The rest of this post walks through some types of artificial intelligence, types of human intelligence, and given how different they are, plausible and implausible risks of artificial intelligence. The short story: unlike humans, every AI technology has a perfectly mathematically well-defined goal, often a labeled dataset.
Types of artificial intelligence
In supervised learning, you define a prediction goal and gather a training set with labels corresponding to the goal. Suppose you want to identify whether a picture has Denzel Washington in it. Then your training set is a set of pictures, each labeled as containing Denzel Washington or not. The label has to be applied outside of the system, mostly likely by people. If your goal is to do facial recognition, your labeled dataset is pictures along with a label (the person in the picture). Again, you have to gather the labels somehow, likely with people. If your goal is to match a face with another face, you need a label of whether the match was successful or not. Always labels.
Almost all the machine learning you read about is supervised learning. Deep learning, neural networks, decision trees, random forests, logistic regression, all training on labeled datasets.

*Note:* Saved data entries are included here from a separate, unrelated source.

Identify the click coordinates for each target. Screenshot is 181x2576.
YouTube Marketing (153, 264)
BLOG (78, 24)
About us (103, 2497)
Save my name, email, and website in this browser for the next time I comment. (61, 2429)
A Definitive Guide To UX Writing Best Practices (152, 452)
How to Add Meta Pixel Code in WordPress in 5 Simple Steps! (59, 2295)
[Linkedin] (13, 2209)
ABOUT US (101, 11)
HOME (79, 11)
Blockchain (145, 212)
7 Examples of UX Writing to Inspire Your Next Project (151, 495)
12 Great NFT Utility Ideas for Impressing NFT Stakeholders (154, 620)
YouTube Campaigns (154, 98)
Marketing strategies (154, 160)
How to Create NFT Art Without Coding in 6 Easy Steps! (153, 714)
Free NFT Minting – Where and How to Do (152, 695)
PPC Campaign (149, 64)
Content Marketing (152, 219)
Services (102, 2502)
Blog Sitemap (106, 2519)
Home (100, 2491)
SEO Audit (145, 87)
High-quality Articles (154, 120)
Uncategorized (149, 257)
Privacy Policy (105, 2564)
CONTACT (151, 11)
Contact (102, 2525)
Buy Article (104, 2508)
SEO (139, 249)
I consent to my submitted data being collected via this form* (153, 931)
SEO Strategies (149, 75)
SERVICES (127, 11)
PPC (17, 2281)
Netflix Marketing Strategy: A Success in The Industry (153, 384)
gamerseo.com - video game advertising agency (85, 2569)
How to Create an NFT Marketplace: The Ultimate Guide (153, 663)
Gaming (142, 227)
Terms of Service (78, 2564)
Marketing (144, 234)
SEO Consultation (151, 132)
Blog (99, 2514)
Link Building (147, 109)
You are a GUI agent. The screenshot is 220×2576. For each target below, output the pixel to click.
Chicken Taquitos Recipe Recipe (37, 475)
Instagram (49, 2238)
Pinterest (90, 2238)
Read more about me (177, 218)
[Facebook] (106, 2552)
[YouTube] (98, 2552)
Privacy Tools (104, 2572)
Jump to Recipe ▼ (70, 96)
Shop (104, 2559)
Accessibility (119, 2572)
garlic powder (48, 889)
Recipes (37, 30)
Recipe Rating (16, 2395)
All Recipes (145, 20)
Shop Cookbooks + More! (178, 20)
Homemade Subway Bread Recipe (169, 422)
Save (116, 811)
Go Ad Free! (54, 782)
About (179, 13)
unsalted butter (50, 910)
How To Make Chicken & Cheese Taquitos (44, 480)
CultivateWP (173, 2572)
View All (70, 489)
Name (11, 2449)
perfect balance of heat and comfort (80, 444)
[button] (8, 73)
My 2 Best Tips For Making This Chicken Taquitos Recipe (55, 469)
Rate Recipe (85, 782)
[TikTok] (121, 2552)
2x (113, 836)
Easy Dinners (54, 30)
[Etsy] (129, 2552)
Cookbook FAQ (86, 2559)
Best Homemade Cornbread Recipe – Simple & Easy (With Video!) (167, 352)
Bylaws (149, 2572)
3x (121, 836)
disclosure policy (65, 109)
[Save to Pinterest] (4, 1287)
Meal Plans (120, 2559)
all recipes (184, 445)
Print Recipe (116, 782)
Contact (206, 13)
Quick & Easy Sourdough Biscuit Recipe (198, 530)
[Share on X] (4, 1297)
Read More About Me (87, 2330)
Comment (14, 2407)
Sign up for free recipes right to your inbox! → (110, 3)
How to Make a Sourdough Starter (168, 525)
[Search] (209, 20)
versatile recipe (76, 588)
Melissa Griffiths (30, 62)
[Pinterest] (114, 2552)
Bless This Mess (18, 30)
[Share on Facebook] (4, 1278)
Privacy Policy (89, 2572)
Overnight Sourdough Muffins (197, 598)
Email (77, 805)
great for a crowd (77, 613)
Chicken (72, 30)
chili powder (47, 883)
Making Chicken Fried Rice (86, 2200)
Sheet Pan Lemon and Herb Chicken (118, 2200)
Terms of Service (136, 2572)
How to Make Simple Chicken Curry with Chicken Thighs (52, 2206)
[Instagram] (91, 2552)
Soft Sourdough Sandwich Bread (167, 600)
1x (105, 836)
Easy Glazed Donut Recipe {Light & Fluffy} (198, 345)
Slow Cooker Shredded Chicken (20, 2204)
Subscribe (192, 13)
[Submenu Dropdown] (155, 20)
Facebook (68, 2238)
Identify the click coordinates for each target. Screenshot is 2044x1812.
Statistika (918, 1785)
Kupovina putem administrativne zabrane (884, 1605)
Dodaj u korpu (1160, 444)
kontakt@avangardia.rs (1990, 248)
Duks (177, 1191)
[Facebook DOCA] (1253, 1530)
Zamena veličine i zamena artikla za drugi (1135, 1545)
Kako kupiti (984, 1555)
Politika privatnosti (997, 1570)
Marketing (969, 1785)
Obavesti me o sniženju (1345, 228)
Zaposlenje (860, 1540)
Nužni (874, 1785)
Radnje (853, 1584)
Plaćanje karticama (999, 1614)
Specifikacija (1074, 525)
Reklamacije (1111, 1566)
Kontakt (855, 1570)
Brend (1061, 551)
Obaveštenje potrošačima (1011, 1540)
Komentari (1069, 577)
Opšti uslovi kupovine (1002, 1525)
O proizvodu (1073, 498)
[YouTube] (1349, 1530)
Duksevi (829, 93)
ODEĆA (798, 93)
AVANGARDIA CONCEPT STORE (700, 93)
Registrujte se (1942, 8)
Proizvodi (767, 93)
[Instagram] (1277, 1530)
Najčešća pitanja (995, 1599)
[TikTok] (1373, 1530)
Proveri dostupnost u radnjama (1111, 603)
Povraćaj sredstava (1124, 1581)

In unsupervised learning, again you define a goal. A very common unsupervised learning technique is clustering (e.g., the well-known k-means clustering). Again, the goal is very well-defined: find clusters minimizing some mathematical cost function. For example, where the distance between points within the same cluster is small, and the distance between points not within the same cluster is large. All of these goals are so well-defined they have mathematical formalism:
This formula feels very different from how humans specify goals. Most humans don’t understand these symbols at all. They are not formal. Also, a “goal-oriented” mindset in a human is unusual enough that it has a special term.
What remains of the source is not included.